The figure could be revised down further in coming weeks, but its clear that the prediction made in October is proving correct. The year or so of faster growth in the UK, after three years of declining or stagnant growth, was not the product of Liberal-Tory austerity, but despite it. The Liberal-Tories benefited during that year or so period, from the fact that having sunk the economy so low with their austerity measures, it had to have a sort of dead cat bounce at some point.
The growth when it came did not arise from the kind of restructuring and rebalancing of the economy that the Liberal-Tories had promised would be the result of their austerian economic poison, but came from the old sources of debt fuelled consumption, as people were encouraged by Osborne to take on even more mountains of unsustainable debt, as they were bribed with "Help To Buy", to take on mortgages for massively overpriced properties, that are now beginning to tumble in price, even in London, and as the Liberal-Tories got lucky with one off quirks such as around £7 billion of compensation payments for PPI misselling that found its way into consumers pockets.
But, now house prices are tanking, one demographer who has got a number of market predictions right recently told Moneyweek recently that he saw UK house prices falling by 50%, a fall he said had already begun. I'm seeing the same thing locally, with large numbers of new housing developments where the builders are reducing prices by around 20%. Whatever the Liberal-Tories say about rising wages, most people do not see it, and the UK like other economies is now going into the three year economic slow down.
The fourth quarter data has come in even lower than the 0.6% quarter on growth that was the consensus of economists predictions, with output actually down by 1.8% in construction and 0.1% in production, the very areas the Liberal-Tories told us would be the engine of growth as the economy was rebalanced.

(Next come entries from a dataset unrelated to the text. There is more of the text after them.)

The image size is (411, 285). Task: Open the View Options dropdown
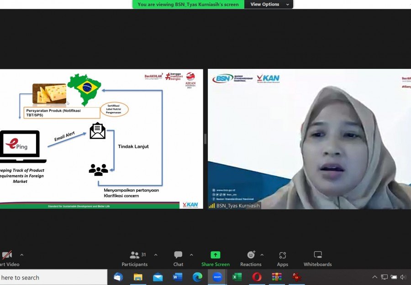click(269, 4)
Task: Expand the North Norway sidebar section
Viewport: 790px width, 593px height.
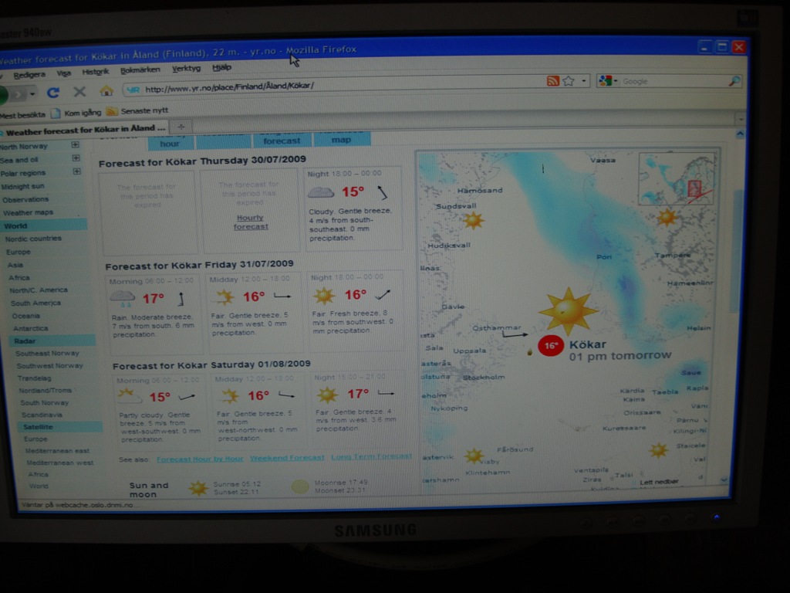Action: [x=76, y=145]
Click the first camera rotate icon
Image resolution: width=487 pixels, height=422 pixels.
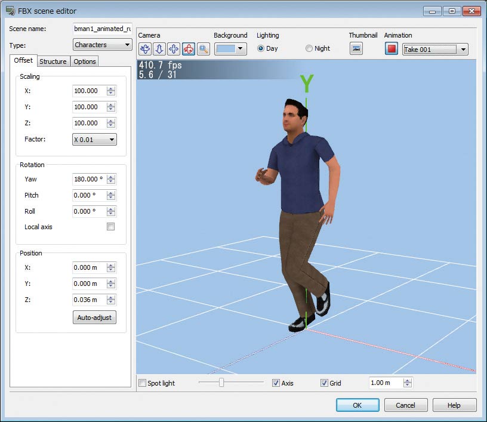[x=144, y=49]
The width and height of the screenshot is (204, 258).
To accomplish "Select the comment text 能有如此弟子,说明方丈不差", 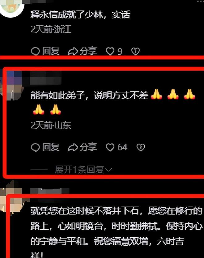I will point(89,95).
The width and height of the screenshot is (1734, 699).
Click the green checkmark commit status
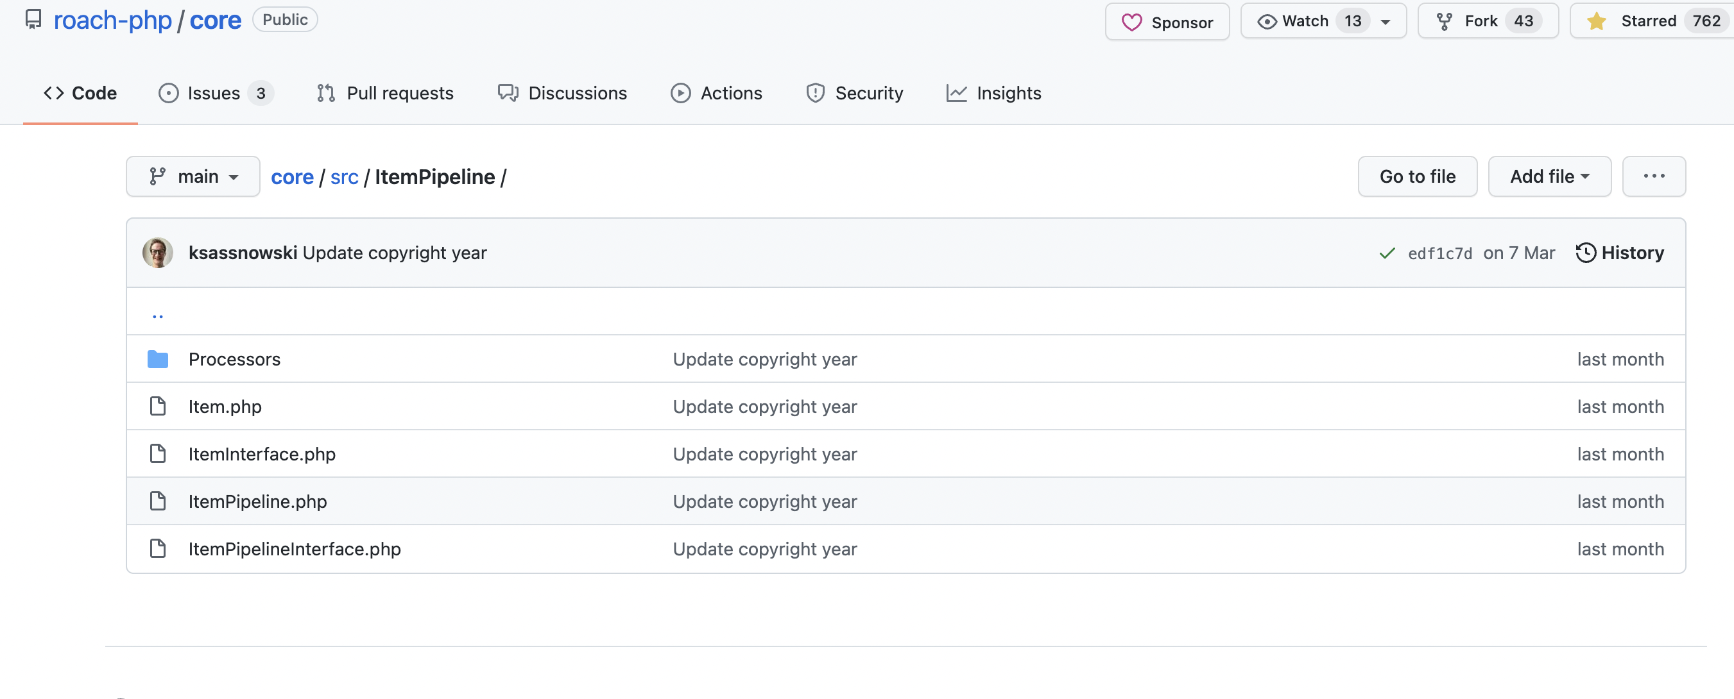point(1387,253)
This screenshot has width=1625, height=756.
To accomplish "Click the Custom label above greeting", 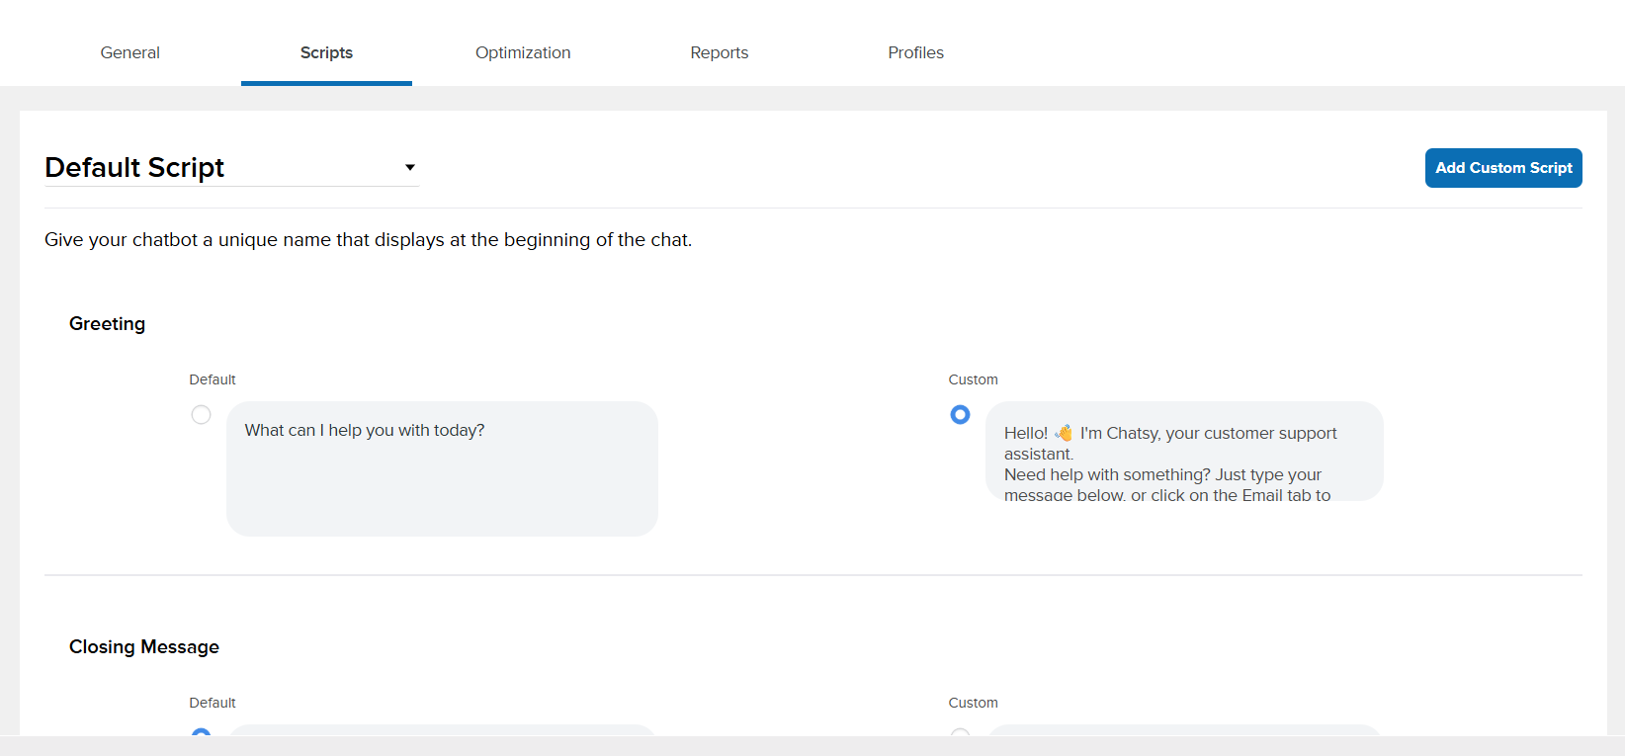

The trend for growth is now sharply downwards, as predicted. The annual growth figure still looks reasonable at 2.6%, but the largest part of that growth came in the earlier part of the year. At 0.5% quarter on quarter growth, with that rate of growth slowing by around 25% per quarter, the annual rate of growth for 2015 looks likely to be substantially less, and beneath 2%, as the three year cycle is likely to see growth continue to slow until at least the final quarter of the year. In fact, on this trend, 2015 growth could struggle to exceed 1.5%, way below the government's projections.
With the government already failing to meet its targets on the budget deficit by huge margins, and finding itself having to borrow hundreds of billions more than it planned as a result, the UK could face a similar problem to that of Greece, and other countries. That is that the cost of reducing the deficit, is to crater the economy itself, and thereby to make the proportion of the deficit to GDP, get ever wider, with a subsequent impossibility of even covering the debt interest.
In Greece, for example, a lot is made of the fact that austerity has reduced the budget deficit significantly, but the cost of that has been to eviscerate the economy itself, causing the ratio of debt to GDP to rise. Prior to austerity, Greece's debt to GDP ratio was around 110%, now having decimate the economy in order to reduce the deficit, the debt to GDP ratio has risen to around 180%!
The austerian economic experiment, which is really a repetition of failed economic policies and ideological dogma from the 1930's, has once again been a disaster, let alone a failure. The sooner we follow the example of Syriza, and ditch that policy, in favour of developing a co-ordinated, European wide programme for economic growth and investment the better.